There is definitely some good news here. Median incomes of the bottom 99% in Canada rose nearly 5% between 2006 and 2012—from $28,900 to $30,300. After a dismal few decades, median incomes for the majority of Canadians are now 3.6% higher than they were in 1982 (adjusted for inflation). The bottom 99% have nothing on the top 1%, whose median incomes rose nearly 50% between 1982 and 2012—soaring from $200,100 to $299,000—but at least it’s a positive change from perennial wage stagnation.

The bad news is that the slight overall drop in inequality in the past six years has much more to do with the volatility of Canada’s resource sector than to any structural changes in the Canadian economy. To put it simply, falling commodity prices have disproportionately affected the wealthy, which has exaggerated the appearance of narrowing inequality.

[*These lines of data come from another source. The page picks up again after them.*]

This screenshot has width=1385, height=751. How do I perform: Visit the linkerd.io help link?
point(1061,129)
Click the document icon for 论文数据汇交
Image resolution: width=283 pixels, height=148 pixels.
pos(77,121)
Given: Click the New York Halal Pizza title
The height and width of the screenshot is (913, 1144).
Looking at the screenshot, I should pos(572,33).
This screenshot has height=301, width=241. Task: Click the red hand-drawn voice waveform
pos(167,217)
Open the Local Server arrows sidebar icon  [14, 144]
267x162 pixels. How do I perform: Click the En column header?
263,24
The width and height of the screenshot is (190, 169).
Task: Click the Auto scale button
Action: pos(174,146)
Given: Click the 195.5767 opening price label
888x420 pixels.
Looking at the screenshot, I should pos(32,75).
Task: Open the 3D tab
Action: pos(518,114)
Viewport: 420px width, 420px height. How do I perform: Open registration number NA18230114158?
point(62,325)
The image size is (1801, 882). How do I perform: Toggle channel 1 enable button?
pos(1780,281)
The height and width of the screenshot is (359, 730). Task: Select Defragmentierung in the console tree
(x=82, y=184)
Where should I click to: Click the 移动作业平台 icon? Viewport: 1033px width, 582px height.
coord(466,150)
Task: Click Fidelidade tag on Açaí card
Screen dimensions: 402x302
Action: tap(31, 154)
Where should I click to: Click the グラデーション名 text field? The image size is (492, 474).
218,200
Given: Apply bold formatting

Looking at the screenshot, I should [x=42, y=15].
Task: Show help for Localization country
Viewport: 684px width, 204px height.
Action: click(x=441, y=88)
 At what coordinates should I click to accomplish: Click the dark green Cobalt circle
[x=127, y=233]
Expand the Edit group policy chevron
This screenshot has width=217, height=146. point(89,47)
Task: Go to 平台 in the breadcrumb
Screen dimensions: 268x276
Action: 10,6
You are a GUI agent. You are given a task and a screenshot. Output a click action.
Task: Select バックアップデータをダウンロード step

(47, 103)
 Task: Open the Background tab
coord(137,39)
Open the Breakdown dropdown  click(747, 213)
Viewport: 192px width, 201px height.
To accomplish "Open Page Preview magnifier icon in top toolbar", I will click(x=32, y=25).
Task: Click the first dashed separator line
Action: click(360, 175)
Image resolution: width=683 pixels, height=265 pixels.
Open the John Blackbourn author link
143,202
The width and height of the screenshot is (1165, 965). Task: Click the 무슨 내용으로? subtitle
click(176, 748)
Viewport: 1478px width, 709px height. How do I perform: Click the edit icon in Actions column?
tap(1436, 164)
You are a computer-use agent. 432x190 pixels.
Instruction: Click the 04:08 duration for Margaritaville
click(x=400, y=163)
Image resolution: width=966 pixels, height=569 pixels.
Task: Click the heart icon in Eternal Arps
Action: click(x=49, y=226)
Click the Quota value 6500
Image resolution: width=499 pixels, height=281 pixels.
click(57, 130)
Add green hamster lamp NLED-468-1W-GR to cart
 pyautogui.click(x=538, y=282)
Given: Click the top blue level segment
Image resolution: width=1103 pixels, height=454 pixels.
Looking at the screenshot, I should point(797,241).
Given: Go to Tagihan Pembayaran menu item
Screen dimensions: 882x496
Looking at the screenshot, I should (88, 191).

Top incomes in Canada track the stock market in general, but the relationship between top incomes and Canadian energy stocks is especially clear—in statistical terms, the correlation between average incomes of the top 1% and the average annual performance of energy equities in Canada is 0.98 out of 1 over the past ten years for which we have data. When the energy sector struggles, top incomes take a hit. And when the wealthy lose income, income inequality drops too.

InequalityGraph

Unadjusted for inflation. Sources: CANSIM 204-0001 and Yahoo Finance

Top incomes have dropped in most provinces since 2006, but it's the Western resource provinces where top incomes—and income inequality—have dropped the most. The share of incomes going to the top 1% of Albertans declined 27% between 2006 and 2012, compared to 15% nationally. The runners up? Saskatchewan and British Columbia. Every other province experienced declines in inequality below the national average, presumably due to proportionately smaller reliance on the energy sector.

The relationship between stock performance and the income share of the top 1% also holds in the US. Inequality south of the border increased significantly between 2006 and 2012, which tracks the US stock market very closely (correlation of 0.84 out of 1). Whereas commodity prices dipped in 2011, pulling inequality in Canada down, the Dow Jones experienced big gains, which widened the gap between the rich and the rest in the US.

Bottom line: the real story from last week’s Stats Can report isn’t that Canada is turning the tide on inequality, but that the energy sector is a key driver of income inequality in Canada. Massive investment in the oil sands has benefited the wealthiest earners to the exclusion of most other Canadians, and those immense gains have simply been reduced from their 2006 high.

The long-term trend in Canada is still towards greater inequality, as a new TD Bank report explains (PDF), and Alberta is still the most unequal province, which is exacerbated by new oil sands investments.

In other words, what’s good for the energy sector is good for Canada’s wealthy—and vice versa. However, no strong connection exists with the incomes of the bottom 99% of Canadian, even in cities like Calgary. Does that really justify such incredible investment in the oil sands? It’s a debate we should be having.